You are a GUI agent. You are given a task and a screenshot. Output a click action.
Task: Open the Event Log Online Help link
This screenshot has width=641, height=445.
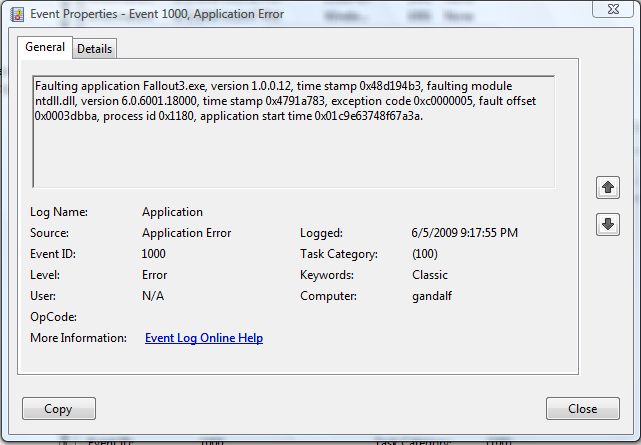[204, 338]
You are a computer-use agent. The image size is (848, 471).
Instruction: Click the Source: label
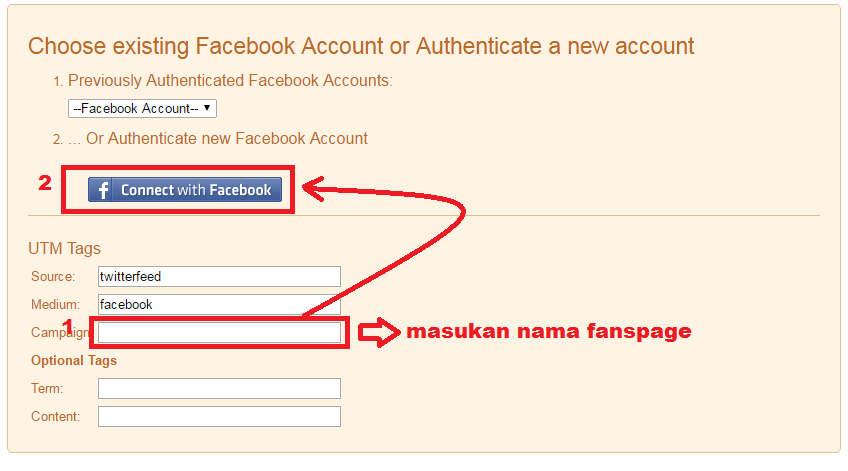click(x=53, y=276)
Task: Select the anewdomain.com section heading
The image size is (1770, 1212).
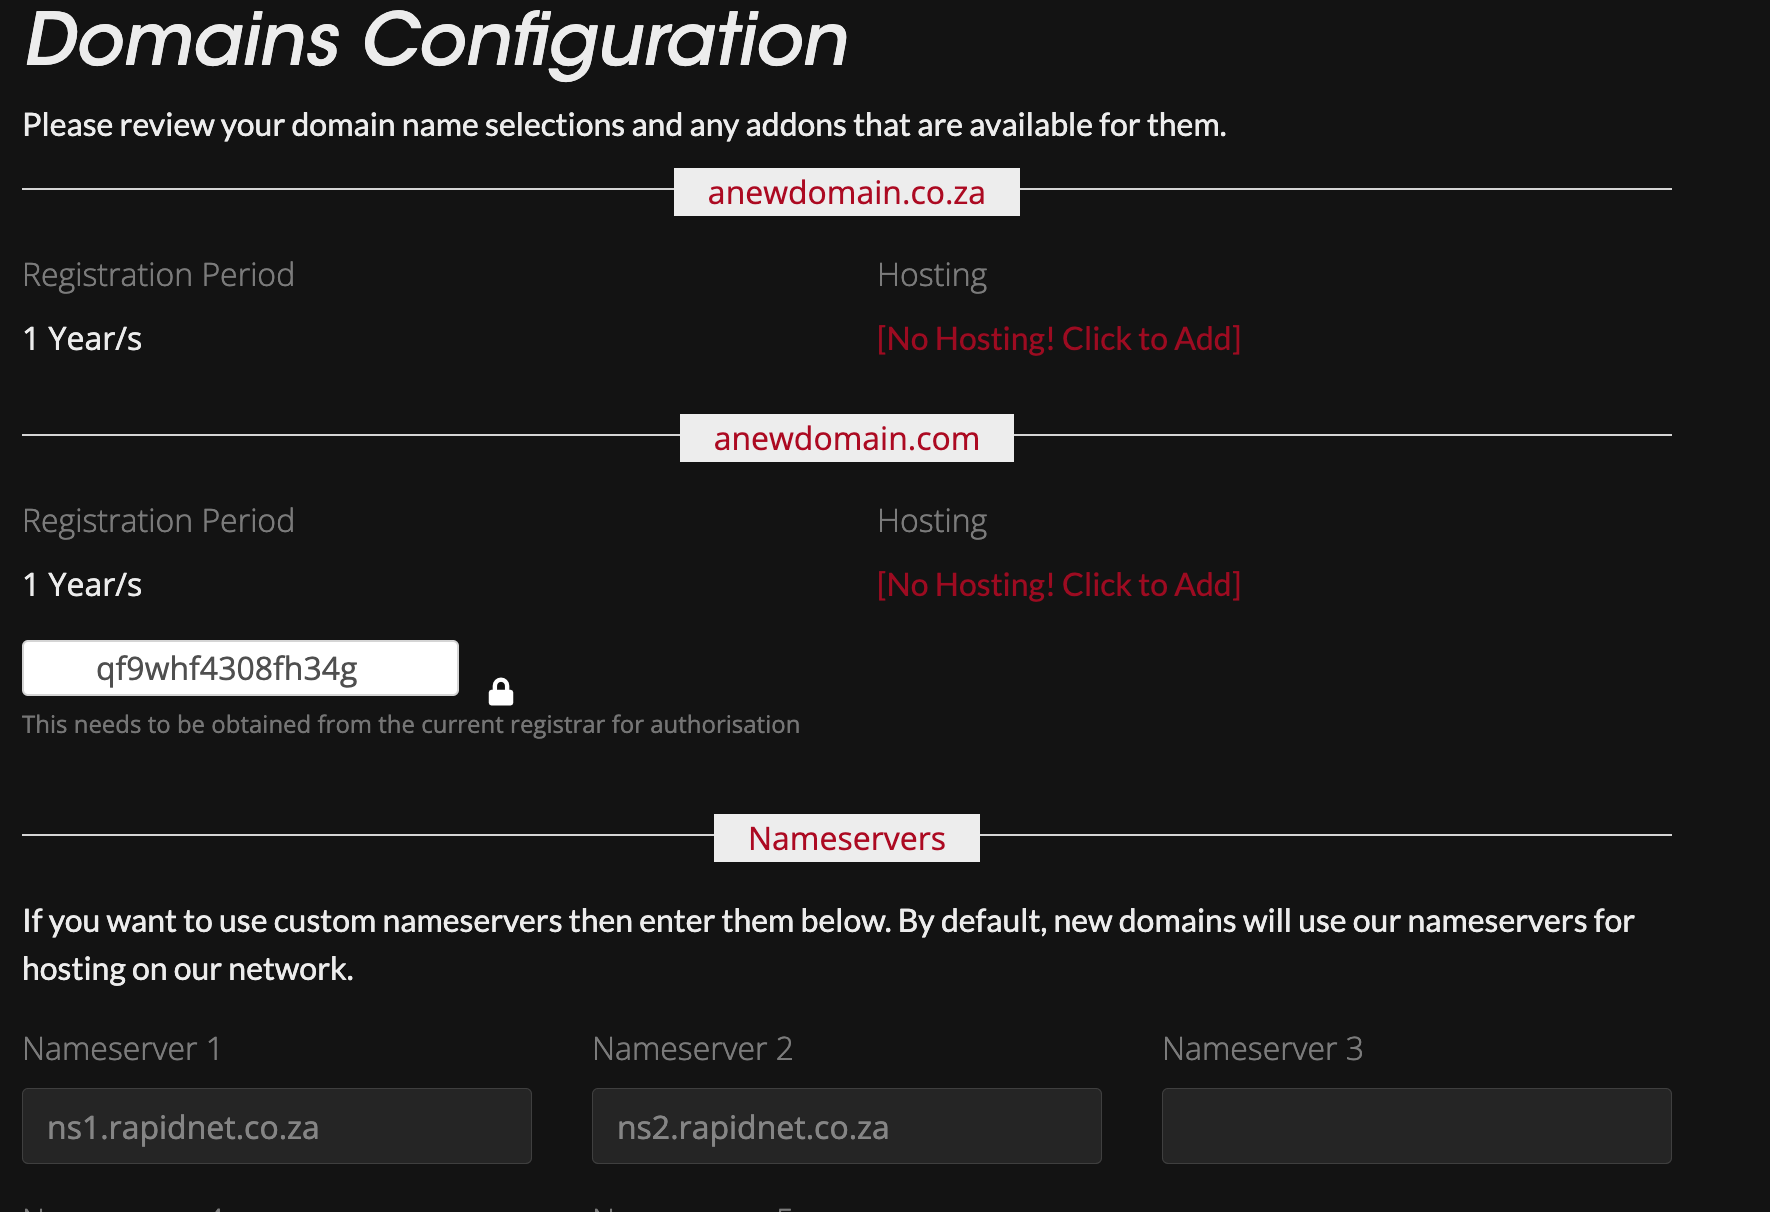Action: [846, 438]
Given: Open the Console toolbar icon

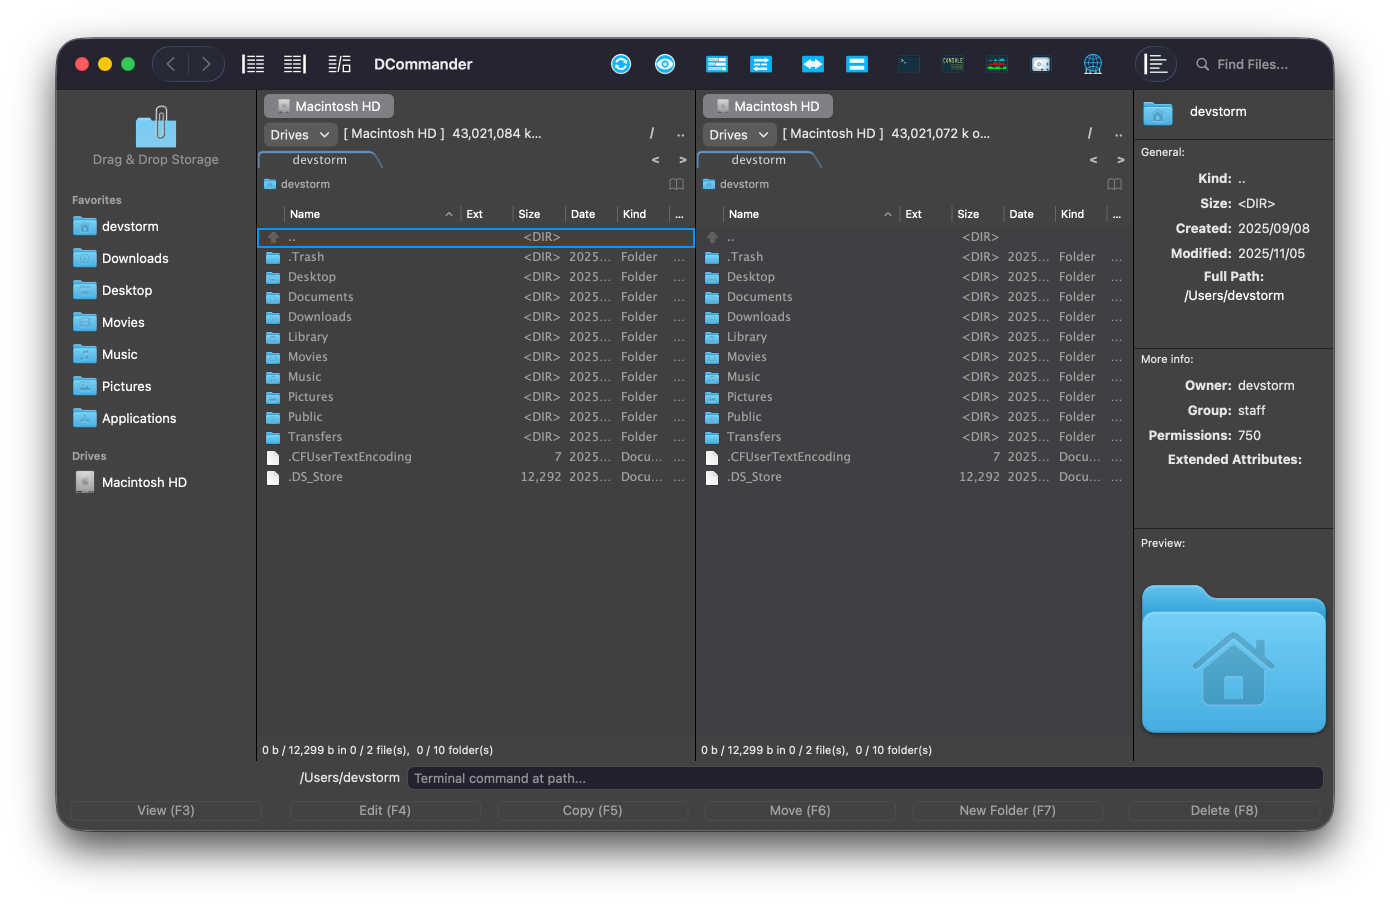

» **WORK ORDER**: If a line in the data above contains the string "agent", count it; then state only the total.

» **RESPONSE**: 2